Charles The Great had already exceeded trainer John Moore's expectations up until Sunday and even though he went into the Group Two BOCHK Jockey Club Sprint as third seed from his own stable, the underrated sprinter stamped himself an international day contender with a smart win.
A top shelf ride from Douglas Whyte helped Charles The Great as the veteran threaded through inside runs late to hold off fast-finishing stablemate Sterling City by half a length.
"He got the gun run and delivered," Moore said. "There was a time where we thought he couldn't take the next step and that he was just a Happy Valley horse. But he is going to be competitive on the big day from a good gate."
Whyte was closer than he expected in the run, sitting just better than midfield.
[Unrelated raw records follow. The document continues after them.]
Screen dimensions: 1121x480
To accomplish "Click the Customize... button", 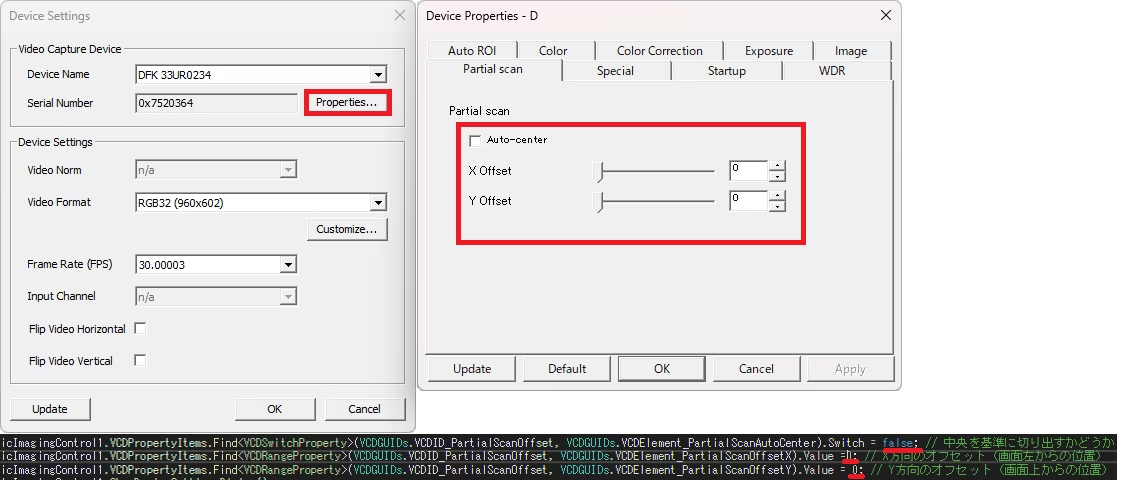I will point(346,229).
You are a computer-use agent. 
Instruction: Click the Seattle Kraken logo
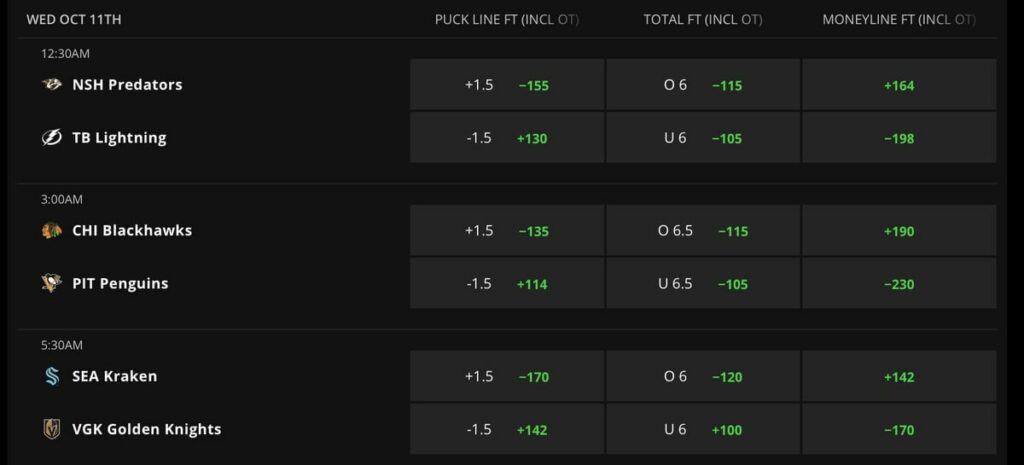pos(52,376)
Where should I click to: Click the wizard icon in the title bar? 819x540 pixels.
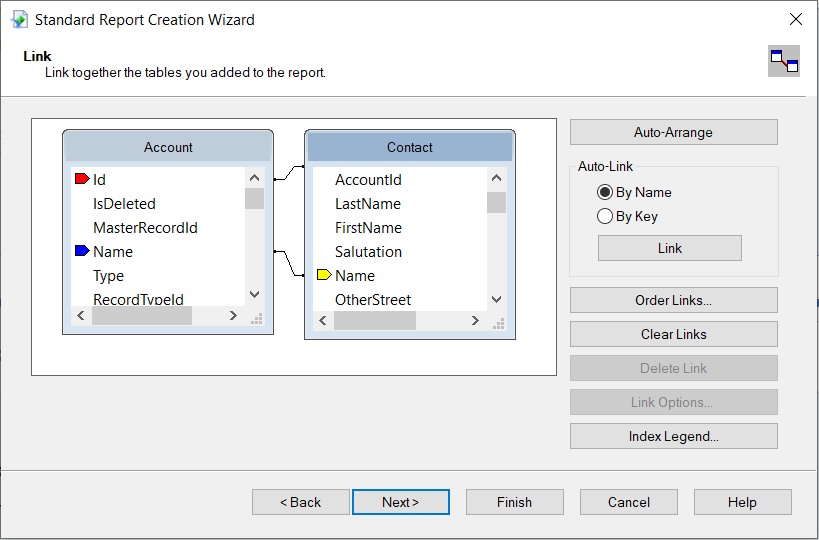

"He jumped well and put himself there," Whyte said. "I prefer to ride him colder than that and he finds the line, but I was there for free and tracking them four or five lengths off the pace. When the split came I had Amber Sky to run down and he gave me everything."
The effort of Sterling City was solid, with Moore saying 1,400m will be more suitable.
But for the horse that displaced him as favourite late, Amber Sky, the day was a disaster.
Amber Sky failed to handle the turn for new jockey Neil Callan, then stopped quickly late and a scope later revealed a substantial amount of blood in his trachea.
There were also question marks about Eagle Regiment's ability to take a turn, but a patient ride from Olivier Doleuze, and the benefit of cover from gate one saw the six-year-old finish off gamely for third.
"He was a bit tricky on the bend, I rode him quietly and asked him in the last 200m to give me something and he did," Doleuze said. "It was a very good run, and if you gave me a choice of any other horse on international day I would never give up my horse. He carried five pounds more than anything else today and if everything goes right at level weights you never know."
Cerise Cherry was fourth in the race for the second straight year, and trainer Derek Cruz said the eight-year-old would come on for the run.
"He wasn't quite there in the coat today, and last year he was able to run second to Lord Kanaloa," he said.
Moore's Frederick Engels was eighth but finished the race off well after Zac Purton was forced to take him back from gate 12.
"He ran a nice race, it's just going to come down to who draws a marble on international day," Purton said.